Every day, 10 leading AI models are asked the same question about Bitcoin's future price. This page explains exactly how predictions are collected, how accuracy is measured, and what the data means.
Every day at 06:00 UTC, an automated script queries 10 AI models simultaneously via their official APIs. Each model receives an identical prompt asking for Bitcoin price predictions from 2027 to 2100, structured as bear case (pessimistic), base case (most likely), and bull case (optimistic) for every year.
The same script also collects short-term predictions — asking each model what it expects Bitcoin's price to be in 7, 30, 90, 180, and 360 days. These are used to measure accuracy over time.
All responses are parsed, validated, and stored in a Supabase database. If a model fails or returns invalid data, up to 3 retries are attempted. The script uses a smart failure threshold — only flagging the run as failed if more than 3 models produce invalid results.
Ten of the world's leading AI systems are queried daily. Each is accessed via its official API using the most capable model available at a reasonable cost. All models receive identical prompts to ensure fair comparison.
The "AI consensus" shown on the homepage is a simple arithmetic mean of all 10 models' base case predictions for a given year. No weighting, no adjustment — every model contributes equally regardless of past accuracy.
The spread shown below the average (e.g. "$127K – $750K") represents the lowest and highest base case prediction across all models for that year, giving a sense of disagreement between models.
In addition to long-term predictions, each model is asked daily to predict Bitcoin's price at 5 future intervals: 7, 30, 90, 180, and 360 days from today. When that date arrives, the actual Bitcoin price is fetched from CoinGecko and compared to the prediction.
Accuracy scores shown in the leaderboard are rolling averages across all graded predictions for that interval. A model that has been graded 30 times contributes more signal than one graded 5 times. Leaderboard tabs unlock automatically once enough data exists for that interval.
The predictions shown on this site are outputs from AI language models, not financial advice. AI models do not have special knowledge of Bitcoin's future price — they are reasoning from patterns in their training data.
The purpose of this site is to track and measure AI prediction accuracy over time, not to provide investment guidance. No content on this site should be used as the basis for any financial decision.

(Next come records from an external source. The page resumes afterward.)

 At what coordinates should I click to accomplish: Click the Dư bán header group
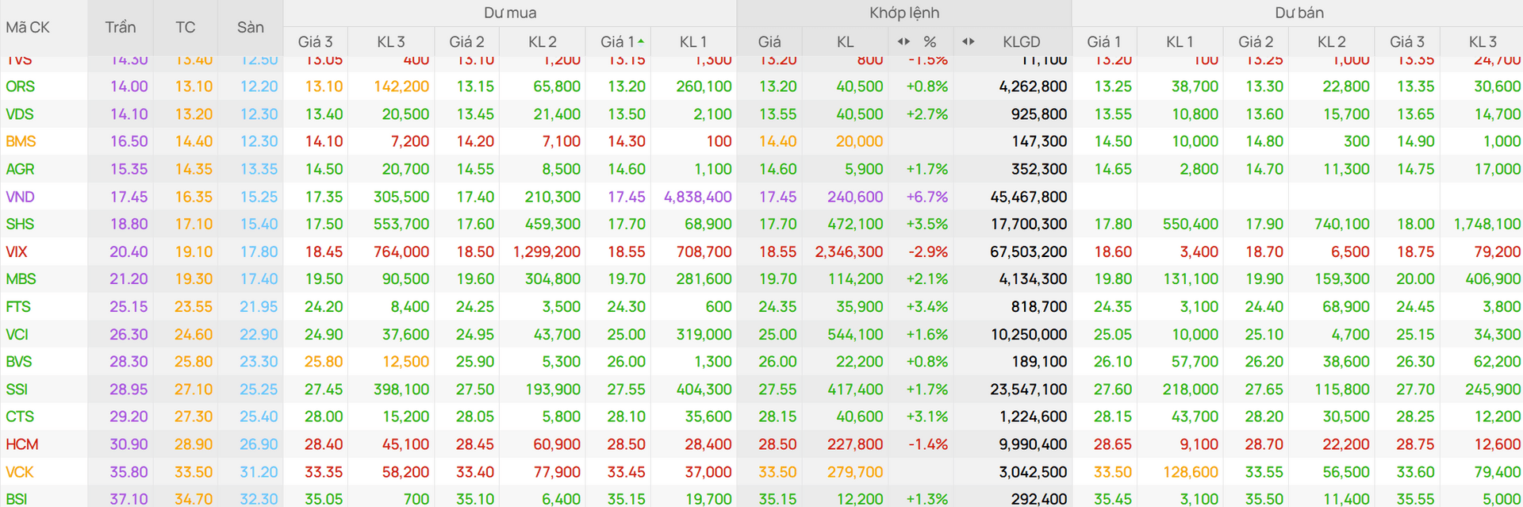pos(1299,13)
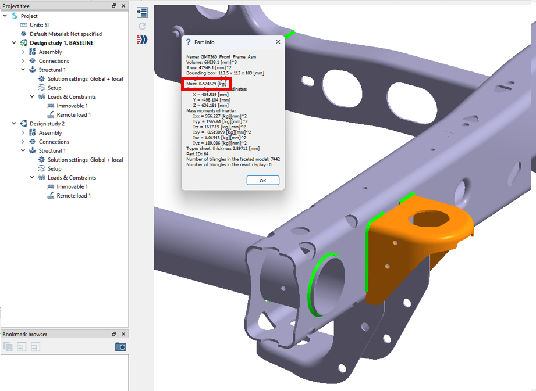Click OK in the Part info dialog
This screenshot has width=536, height=391.
pyautogui.click(x=262, y=181)
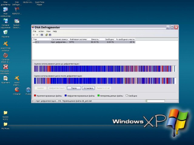Viewport: 194px width, 145px height.
Task: Open the Action menu
Action: point(41,31)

Always consult a qualified financial advisor before making investment decisions.
The question was simple: if you ask 10 of the world's most capable AI systems the same question about Bitcoin's future, what do they say? And over time, which one turns out to be most accurate?
No one was answering that question systematically. AI Predicts Bitcoin was built to answer it — transparently, automatically, and every single day. The predictions, the methodology, and the accuracy data are all open for anyone to inspect.
Tracking started in April 2026. In one year, there will be ~36,500 individual AI predictions on record — graded for accuracy against real Bitcoin prices.